Crow: Yes! (Crow and Servo start cracking up again.)
Gypsy: (looking up) Magic Voice, you know you shouldn't be encouraging them like that.
Magic Voice: Sorry, Gypsy. They overrode all of my protocols.
(Gypsy sighs and shakes her head.)
Crow: (settling down) C'mon, Tom. Let's go get a sandwich.
Servo: Yeah, I think we've still got some of that Virginia ham left.
(Crow and Servo leave)
Gypsy: (addressing Cambot) Umm, hello! Well, just to bring you up to speed, the Mads towed us to this Class M planet a few days ago, and we don't know why. We've pretty much just been waiting for this week's transmission so they could explain. . .
(The red light goes off)
Gypsy: Oh! That was convenient! (shouting off-camera) Guys! Curious George and the Man in the Yellow Hat are calling!

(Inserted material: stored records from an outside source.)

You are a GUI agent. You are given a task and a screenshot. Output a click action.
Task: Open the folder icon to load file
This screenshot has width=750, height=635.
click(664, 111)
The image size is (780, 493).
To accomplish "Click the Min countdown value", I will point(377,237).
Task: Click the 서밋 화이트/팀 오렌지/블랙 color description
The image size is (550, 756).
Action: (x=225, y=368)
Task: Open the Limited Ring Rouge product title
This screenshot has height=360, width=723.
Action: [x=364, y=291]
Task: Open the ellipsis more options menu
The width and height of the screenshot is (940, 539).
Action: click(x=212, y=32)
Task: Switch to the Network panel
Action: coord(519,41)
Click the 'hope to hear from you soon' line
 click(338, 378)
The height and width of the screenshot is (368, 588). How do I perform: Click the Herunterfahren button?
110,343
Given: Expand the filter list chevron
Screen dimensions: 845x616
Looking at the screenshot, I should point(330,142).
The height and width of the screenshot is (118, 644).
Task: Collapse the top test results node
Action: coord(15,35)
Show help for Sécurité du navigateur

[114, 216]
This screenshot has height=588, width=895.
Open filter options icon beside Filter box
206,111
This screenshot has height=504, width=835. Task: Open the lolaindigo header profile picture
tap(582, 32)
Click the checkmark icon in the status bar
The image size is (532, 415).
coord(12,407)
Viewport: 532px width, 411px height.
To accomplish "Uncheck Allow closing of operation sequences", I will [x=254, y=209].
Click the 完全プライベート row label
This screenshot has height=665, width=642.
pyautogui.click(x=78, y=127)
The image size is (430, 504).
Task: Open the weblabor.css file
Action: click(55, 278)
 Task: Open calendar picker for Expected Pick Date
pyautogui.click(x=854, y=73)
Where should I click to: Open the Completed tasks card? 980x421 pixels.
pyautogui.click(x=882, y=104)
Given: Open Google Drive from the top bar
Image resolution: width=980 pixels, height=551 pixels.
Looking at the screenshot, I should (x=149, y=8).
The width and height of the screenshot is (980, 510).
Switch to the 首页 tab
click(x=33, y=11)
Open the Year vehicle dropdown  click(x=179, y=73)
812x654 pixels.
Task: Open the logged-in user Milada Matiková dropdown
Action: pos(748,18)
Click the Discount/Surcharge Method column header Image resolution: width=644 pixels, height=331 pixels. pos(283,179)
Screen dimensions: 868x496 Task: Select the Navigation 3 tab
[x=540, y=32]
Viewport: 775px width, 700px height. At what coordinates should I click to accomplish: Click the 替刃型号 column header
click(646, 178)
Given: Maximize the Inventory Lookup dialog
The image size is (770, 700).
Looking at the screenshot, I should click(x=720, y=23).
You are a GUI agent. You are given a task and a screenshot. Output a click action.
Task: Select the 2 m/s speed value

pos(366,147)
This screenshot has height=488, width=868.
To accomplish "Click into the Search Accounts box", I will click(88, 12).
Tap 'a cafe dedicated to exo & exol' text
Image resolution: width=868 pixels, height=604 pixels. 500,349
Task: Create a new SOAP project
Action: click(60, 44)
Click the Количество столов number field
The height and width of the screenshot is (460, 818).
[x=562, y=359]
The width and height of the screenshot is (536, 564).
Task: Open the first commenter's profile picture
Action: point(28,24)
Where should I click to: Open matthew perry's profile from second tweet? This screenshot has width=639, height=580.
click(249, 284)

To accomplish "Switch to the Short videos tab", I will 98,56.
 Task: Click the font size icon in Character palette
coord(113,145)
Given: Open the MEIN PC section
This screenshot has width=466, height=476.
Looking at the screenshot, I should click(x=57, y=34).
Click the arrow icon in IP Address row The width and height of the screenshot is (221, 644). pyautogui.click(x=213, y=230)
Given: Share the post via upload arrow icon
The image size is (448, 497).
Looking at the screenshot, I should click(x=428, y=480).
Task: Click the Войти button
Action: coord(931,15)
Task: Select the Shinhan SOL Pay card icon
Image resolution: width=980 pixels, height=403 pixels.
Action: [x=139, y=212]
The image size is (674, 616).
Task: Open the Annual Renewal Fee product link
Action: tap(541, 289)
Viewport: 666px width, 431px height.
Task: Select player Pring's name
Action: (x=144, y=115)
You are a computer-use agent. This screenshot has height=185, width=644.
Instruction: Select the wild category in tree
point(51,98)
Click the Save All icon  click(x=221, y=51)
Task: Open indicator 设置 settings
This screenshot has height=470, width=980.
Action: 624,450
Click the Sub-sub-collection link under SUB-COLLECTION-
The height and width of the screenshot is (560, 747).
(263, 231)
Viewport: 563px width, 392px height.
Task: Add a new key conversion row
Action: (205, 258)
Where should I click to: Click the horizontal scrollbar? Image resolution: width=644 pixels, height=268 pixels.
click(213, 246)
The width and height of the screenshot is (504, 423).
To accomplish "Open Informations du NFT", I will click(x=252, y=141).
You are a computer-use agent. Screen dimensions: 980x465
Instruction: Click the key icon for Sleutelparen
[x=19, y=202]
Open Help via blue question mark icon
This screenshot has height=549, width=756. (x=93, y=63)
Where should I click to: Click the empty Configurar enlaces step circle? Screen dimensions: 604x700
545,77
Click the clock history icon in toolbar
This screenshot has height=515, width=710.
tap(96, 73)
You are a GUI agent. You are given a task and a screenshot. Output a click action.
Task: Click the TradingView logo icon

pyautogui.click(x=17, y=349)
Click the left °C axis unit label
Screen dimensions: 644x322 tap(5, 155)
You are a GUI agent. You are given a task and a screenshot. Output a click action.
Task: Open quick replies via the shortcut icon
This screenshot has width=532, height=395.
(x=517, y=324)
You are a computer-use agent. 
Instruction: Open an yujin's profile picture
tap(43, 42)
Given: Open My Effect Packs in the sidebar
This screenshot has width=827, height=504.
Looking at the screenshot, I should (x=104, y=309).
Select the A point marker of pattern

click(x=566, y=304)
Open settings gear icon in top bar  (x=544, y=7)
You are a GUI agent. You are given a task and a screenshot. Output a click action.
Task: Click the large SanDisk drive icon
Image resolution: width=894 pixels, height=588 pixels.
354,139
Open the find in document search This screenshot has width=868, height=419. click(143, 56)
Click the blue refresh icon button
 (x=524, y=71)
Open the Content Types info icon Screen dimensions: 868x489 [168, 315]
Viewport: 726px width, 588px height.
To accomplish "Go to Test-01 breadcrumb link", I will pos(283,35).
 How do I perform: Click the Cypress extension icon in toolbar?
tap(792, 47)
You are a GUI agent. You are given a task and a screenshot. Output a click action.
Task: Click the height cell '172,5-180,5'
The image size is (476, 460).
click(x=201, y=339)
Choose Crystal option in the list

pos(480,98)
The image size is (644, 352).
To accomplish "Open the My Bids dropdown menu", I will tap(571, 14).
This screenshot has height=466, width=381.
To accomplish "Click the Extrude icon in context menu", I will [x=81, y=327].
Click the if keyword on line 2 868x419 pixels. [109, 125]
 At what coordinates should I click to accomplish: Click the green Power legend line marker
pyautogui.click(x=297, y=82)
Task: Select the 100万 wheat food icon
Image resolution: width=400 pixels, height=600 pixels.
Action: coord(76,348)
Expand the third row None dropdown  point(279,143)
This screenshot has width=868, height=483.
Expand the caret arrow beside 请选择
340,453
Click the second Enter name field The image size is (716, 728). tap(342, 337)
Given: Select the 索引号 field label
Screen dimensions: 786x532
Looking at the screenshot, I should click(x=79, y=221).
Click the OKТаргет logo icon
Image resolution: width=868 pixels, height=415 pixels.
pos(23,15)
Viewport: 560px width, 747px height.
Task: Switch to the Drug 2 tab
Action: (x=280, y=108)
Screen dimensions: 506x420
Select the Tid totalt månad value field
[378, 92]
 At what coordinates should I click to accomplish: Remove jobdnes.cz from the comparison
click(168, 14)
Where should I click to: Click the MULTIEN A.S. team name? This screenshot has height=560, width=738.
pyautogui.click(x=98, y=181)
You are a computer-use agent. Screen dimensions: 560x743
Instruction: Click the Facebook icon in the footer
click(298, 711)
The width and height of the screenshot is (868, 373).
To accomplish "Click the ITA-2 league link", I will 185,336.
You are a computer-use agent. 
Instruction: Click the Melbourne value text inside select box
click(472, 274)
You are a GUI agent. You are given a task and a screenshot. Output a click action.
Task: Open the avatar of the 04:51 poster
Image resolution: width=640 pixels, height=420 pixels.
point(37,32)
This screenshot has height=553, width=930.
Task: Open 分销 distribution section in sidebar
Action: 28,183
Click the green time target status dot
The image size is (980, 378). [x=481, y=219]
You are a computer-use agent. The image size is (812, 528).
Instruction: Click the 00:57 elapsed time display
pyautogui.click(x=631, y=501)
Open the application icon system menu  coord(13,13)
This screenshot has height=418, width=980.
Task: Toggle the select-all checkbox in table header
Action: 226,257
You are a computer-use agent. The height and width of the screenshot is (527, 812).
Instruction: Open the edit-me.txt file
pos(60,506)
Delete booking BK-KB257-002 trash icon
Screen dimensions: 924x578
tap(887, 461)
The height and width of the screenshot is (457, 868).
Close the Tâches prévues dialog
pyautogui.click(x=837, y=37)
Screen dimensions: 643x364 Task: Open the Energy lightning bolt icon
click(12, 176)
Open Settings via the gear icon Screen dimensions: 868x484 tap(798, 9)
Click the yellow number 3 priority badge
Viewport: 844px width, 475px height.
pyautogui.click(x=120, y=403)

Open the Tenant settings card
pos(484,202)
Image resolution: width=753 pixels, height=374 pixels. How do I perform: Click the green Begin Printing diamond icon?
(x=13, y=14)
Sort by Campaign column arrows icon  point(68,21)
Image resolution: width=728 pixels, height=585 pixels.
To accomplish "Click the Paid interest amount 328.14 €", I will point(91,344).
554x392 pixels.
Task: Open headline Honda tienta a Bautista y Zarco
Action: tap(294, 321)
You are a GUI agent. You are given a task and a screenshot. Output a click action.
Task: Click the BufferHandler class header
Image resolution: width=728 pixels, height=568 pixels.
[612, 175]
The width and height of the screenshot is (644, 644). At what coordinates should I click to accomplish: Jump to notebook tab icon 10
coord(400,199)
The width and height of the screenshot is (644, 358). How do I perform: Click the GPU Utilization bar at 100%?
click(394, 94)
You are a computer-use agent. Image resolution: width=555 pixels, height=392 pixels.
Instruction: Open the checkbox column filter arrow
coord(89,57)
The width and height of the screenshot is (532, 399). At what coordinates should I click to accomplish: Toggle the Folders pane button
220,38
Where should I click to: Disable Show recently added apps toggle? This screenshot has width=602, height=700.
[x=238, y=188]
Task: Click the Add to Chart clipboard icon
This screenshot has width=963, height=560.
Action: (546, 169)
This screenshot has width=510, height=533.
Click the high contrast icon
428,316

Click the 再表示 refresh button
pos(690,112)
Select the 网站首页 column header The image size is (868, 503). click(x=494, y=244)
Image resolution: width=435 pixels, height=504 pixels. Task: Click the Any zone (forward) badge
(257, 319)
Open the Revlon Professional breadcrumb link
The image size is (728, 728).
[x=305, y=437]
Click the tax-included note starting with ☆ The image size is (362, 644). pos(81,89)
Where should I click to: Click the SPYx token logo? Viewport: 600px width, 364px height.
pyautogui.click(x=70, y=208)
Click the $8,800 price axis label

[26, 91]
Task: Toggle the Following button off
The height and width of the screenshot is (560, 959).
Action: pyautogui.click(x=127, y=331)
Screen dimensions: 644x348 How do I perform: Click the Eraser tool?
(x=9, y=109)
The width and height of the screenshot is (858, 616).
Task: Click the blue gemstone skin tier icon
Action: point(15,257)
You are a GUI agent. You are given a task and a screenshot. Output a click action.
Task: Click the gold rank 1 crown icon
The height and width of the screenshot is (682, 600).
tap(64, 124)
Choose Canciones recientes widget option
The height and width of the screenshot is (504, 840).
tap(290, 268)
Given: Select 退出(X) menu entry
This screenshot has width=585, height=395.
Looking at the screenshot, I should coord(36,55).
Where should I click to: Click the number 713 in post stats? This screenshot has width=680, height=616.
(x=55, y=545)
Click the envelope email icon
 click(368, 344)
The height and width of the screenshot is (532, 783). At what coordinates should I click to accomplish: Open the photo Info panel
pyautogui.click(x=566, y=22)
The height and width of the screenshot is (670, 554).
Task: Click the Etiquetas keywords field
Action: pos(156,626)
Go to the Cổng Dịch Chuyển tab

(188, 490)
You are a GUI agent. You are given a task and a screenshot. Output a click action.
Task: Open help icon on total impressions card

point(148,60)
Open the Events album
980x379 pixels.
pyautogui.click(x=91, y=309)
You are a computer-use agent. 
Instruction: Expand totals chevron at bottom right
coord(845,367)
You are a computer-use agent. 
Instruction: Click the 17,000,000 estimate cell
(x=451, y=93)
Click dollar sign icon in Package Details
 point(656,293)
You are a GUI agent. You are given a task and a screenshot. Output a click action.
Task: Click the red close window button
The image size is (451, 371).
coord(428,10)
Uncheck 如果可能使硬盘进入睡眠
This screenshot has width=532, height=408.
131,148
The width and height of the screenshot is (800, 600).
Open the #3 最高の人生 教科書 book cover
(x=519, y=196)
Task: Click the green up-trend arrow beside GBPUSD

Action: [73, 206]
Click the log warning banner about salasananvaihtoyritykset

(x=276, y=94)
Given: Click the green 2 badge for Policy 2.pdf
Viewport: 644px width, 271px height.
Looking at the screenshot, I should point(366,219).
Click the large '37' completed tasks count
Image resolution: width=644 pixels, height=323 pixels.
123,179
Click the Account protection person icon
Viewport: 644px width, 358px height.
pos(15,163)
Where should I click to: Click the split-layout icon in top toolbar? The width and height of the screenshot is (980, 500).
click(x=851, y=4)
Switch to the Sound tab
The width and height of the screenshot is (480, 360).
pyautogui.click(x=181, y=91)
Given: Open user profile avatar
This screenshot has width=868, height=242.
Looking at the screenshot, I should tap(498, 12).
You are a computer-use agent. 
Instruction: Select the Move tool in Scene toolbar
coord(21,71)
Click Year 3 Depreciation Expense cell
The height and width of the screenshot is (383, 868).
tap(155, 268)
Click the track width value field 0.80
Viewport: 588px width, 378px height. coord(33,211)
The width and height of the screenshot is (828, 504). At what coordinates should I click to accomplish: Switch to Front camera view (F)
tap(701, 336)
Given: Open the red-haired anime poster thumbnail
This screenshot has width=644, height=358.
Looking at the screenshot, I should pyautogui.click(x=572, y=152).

(Cut to a shot of a waiting room of some sort. Megabyte's sitting in a chair, paging through a Reader's Digest; Bobo's crouched over a knee-high table, coloring in a coloring book; and Observer is sitting next to Megabyte, staring off into space. His brain looks slightly more pink than usual.)
Megabyte: (chuckling to himself) Ah, that Dave Barry is priceless. (looking up) Ah, hello. Time for your story again, I'm afraid. You know, there's nothing like a good crossover, and this week's experiment is nothing like a good crossover! (chuckles to himself) But enough about that. How are things with you?
(Cut to the SOL. Bob, Servo, and Crow have reported for duty.)
Servo: Well, not much. There was a new Simpsons the other day.
Bob: Yeah, and I beat everyone's bitmaps at this week's Monopoly match.
Crow: But, other than that, no big developements up here. Pretty much just biding our time, waiting to face your wrath.
(Cut back to the waiting room.)
Megabyte: Hmmm. . . I only count three. Where's the pink one?
(Cut to the SOL. The guys seem confused.)
Crow: Umm. . . pink one? Like. . . what do you mean?
Servo: Do you mean me? I'm really more of a fire engine red.
(Cut to the waiting room.)
Megabyte: (impatiently) No, I mean Nelson! Where is he?
(Cut back to the SOL.)
Crow: Oh, him! Yeah, he died.
Servo: Yep. Last Wednesday.
Bob: No, it was Monday; I remember Voyager was on.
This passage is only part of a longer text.